WORK INSTRUCTION
Check each line of the entries. Copy the ones that contain the string "answer".

RECORDS SHOWN
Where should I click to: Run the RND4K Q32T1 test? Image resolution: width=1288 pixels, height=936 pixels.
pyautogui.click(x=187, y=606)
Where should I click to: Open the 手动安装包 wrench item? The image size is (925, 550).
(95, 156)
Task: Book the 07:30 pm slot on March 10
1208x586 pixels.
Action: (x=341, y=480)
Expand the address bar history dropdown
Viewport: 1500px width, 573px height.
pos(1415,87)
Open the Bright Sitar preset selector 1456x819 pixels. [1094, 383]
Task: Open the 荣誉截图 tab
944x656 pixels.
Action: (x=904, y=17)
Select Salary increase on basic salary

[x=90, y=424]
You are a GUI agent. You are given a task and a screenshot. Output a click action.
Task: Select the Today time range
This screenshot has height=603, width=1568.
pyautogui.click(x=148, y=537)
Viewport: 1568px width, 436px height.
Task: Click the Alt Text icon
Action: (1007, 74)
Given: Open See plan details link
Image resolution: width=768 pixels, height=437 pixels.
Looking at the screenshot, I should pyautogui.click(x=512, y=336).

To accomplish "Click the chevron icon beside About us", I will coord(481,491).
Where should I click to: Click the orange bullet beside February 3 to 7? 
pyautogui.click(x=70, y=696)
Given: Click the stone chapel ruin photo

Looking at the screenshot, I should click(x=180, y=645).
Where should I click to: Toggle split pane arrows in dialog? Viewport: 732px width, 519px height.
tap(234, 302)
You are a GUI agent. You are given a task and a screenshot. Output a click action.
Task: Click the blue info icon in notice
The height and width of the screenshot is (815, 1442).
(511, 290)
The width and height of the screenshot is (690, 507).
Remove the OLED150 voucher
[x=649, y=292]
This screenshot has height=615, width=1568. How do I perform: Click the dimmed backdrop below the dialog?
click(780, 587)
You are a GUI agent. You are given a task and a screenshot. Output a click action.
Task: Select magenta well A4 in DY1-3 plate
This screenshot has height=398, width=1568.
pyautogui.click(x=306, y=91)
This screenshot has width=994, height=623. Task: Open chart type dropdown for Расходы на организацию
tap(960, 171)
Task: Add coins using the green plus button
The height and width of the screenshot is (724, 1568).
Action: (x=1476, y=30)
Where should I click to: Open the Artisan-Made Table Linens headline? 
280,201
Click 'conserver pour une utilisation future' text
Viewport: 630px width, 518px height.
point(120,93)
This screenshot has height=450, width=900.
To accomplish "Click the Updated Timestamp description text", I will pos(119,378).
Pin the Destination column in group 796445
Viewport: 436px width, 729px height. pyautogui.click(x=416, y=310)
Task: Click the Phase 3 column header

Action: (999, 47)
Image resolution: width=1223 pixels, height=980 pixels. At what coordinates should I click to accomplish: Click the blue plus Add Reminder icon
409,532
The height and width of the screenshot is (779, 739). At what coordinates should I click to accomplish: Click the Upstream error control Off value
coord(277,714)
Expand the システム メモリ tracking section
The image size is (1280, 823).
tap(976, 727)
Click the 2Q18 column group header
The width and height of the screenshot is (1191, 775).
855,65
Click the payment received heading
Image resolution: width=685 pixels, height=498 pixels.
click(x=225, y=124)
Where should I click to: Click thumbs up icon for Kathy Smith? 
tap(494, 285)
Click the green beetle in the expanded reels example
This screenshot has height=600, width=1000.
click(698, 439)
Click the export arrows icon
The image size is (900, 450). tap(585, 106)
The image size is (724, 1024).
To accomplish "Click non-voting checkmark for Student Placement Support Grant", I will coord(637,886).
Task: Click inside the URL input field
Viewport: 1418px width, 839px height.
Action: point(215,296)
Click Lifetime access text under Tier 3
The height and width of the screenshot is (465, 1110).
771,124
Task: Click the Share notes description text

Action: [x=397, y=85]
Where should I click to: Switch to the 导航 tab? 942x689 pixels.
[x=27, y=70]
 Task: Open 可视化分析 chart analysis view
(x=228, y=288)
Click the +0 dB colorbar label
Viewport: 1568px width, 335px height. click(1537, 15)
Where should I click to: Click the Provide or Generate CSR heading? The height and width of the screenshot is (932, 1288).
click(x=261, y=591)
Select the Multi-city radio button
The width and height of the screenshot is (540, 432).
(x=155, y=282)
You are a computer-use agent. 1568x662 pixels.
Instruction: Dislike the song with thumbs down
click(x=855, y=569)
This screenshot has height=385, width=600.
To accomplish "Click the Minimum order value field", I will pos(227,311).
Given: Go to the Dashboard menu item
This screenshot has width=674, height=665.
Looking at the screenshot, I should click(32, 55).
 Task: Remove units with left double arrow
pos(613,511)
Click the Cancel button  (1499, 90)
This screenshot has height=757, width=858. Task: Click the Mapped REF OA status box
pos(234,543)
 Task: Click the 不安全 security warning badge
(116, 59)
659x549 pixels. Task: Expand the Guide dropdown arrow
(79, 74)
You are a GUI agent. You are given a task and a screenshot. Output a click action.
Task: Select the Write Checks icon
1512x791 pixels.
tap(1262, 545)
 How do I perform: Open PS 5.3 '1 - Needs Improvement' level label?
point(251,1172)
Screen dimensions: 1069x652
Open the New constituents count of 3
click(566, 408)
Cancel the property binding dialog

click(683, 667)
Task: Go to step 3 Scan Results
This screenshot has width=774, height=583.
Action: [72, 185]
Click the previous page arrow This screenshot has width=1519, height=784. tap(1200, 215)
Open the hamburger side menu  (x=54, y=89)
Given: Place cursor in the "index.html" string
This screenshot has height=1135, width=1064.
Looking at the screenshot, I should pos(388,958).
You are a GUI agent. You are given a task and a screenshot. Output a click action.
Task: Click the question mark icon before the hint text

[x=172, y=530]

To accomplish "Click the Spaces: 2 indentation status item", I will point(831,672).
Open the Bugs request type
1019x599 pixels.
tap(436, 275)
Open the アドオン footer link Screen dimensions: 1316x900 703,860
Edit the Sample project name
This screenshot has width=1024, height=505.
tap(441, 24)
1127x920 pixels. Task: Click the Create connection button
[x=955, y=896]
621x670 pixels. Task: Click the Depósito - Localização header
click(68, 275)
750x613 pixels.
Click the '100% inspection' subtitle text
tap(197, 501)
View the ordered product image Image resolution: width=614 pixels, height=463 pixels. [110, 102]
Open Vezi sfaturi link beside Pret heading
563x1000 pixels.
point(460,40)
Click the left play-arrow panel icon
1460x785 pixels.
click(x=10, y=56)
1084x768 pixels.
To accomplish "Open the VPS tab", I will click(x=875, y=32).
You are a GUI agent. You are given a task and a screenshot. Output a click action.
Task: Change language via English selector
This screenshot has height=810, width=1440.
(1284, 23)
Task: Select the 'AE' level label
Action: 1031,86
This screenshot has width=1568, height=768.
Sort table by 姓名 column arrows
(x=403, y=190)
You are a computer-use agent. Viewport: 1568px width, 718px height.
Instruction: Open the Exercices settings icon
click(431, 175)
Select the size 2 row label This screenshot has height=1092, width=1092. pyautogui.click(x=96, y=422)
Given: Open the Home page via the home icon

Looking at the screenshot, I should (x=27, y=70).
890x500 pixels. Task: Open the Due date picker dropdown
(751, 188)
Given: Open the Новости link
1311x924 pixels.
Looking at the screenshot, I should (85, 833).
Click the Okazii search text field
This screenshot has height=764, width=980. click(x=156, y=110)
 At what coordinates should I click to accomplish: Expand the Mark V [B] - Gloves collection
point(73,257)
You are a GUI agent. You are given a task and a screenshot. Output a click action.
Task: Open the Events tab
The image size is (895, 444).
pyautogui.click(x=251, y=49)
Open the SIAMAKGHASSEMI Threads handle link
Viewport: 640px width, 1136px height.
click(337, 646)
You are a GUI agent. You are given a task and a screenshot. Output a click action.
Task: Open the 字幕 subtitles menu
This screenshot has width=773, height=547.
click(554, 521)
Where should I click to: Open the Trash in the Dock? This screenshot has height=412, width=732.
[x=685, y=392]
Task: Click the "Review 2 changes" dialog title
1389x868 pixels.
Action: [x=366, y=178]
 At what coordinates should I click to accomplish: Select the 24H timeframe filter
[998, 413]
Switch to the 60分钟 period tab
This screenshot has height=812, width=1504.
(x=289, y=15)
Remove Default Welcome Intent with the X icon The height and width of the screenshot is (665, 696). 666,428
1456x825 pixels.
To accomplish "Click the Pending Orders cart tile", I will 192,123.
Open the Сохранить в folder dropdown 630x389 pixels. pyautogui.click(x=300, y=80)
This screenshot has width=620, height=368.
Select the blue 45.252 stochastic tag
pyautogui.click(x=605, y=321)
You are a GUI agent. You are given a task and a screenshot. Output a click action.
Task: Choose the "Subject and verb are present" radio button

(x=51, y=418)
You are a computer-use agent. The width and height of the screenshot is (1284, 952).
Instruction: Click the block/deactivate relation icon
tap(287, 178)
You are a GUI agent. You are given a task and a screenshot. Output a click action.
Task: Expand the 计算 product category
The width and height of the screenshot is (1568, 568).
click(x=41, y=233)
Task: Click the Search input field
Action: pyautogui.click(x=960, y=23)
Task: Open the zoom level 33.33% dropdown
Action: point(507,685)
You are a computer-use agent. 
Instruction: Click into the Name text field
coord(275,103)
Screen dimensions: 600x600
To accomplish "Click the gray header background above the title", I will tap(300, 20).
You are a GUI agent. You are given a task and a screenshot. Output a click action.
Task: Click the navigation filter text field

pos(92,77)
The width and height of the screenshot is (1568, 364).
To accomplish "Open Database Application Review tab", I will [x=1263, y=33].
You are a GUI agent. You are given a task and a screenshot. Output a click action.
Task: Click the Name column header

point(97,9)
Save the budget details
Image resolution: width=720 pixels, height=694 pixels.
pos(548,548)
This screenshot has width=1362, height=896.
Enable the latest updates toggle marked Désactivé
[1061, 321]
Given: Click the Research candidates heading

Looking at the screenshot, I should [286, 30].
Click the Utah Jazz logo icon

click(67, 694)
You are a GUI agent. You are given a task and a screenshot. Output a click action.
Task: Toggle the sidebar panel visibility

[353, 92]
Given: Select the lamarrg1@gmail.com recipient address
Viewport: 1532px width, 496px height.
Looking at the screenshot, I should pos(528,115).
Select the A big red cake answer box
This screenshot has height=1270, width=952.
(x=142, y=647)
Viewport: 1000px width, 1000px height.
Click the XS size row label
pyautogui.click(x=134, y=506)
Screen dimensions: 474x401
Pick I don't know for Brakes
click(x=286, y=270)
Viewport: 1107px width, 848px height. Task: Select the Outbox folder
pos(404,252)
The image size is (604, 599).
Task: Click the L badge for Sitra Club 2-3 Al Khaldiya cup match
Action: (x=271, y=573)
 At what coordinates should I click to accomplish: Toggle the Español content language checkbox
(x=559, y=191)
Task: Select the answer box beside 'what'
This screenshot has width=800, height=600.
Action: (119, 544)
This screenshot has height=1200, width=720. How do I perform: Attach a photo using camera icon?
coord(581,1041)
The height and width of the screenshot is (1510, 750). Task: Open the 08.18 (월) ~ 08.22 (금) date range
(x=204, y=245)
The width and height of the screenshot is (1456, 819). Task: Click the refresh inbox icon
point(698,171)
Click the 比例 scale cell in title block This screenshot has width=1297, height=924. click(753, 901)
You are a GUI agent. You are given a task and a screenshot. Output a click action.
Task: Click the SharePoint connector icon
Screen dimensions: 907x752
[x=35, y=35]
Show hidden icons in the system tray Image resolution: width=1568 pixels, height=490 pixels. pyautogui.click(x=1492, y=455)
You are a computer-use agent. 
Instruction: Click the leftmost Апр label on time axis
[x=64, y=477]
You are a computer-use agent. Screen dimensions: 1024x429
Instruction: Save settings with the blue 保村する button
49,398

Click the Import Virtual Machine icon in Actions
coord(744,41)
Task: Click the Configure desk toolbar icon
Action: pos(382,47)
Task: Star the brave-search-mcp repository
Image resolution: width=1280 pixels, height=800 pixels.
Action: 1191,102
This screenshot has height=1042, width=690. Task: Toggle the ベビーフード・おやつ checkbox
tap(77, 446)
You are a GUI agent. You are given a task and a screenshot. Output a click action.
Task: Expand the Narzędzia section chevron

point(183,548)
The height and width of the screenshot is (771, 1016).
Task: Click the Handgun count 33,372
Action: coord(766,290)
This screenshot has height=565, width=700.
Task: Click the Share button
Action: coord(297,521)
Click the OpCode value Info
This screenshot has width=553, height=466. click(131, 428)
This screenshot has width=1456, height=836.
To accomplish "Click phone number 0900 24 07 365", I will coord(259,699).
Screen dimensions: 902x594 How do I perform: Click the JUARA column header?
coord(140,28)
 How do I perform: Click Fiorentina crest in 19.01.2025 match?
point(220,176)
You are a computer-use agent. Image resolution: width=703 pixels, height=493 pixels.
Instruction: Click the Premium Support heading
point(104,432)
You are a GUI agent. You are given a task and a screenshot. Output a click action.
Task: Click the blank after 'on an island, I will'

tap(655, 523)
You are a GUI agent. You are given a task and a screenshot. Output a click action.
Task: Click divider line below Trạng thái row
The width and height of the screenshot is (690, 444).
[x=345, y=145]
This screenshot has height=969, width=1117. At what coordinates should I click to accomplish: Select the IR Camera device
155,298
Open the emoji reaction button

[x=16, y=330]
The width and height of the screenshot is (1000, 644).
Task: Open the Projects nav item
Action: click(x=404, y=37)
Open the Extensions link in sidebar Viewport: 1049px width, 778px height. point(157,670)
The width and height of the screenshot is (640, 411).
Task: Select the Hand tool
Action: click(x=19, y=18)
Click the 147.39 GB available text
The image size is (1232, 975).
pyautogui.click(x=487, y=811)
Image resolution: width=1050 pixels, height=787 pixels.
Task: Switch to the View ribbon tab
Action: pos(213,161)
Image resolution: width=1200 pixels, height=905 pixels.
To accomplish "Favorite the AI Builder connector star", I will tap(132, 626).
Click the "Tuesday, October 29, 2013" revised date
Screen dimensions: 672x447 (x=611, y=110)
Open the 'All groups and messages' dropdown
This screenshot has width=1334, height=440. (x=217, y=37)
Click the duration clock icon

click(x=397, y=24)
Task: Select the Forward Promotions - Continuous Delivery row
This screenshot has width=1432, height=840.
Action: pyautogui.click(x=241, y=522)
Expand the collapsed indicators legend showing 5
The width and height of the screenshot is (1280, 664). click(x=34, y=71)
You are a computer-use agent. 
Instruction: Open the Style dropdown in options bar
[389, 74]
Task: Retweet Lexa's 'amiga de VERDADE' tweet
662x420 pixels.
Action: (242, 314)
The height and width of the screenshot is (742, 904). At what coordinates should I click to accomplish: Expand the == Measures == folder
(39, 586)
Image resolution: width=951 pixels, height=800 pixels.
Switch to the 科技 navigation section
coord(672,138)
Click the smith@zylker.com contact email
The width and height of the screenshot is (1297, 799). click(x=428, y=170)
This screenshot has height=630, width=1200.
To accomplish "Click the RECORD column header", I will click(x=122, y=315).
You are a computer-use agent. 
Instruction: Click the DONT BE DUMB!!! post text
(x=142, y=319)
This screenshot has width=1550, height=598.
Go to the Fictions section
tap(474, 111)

SOLUTION TO THE PROBLEM
Select the A big red cake answer box
Task: Select the answer box beside 'what'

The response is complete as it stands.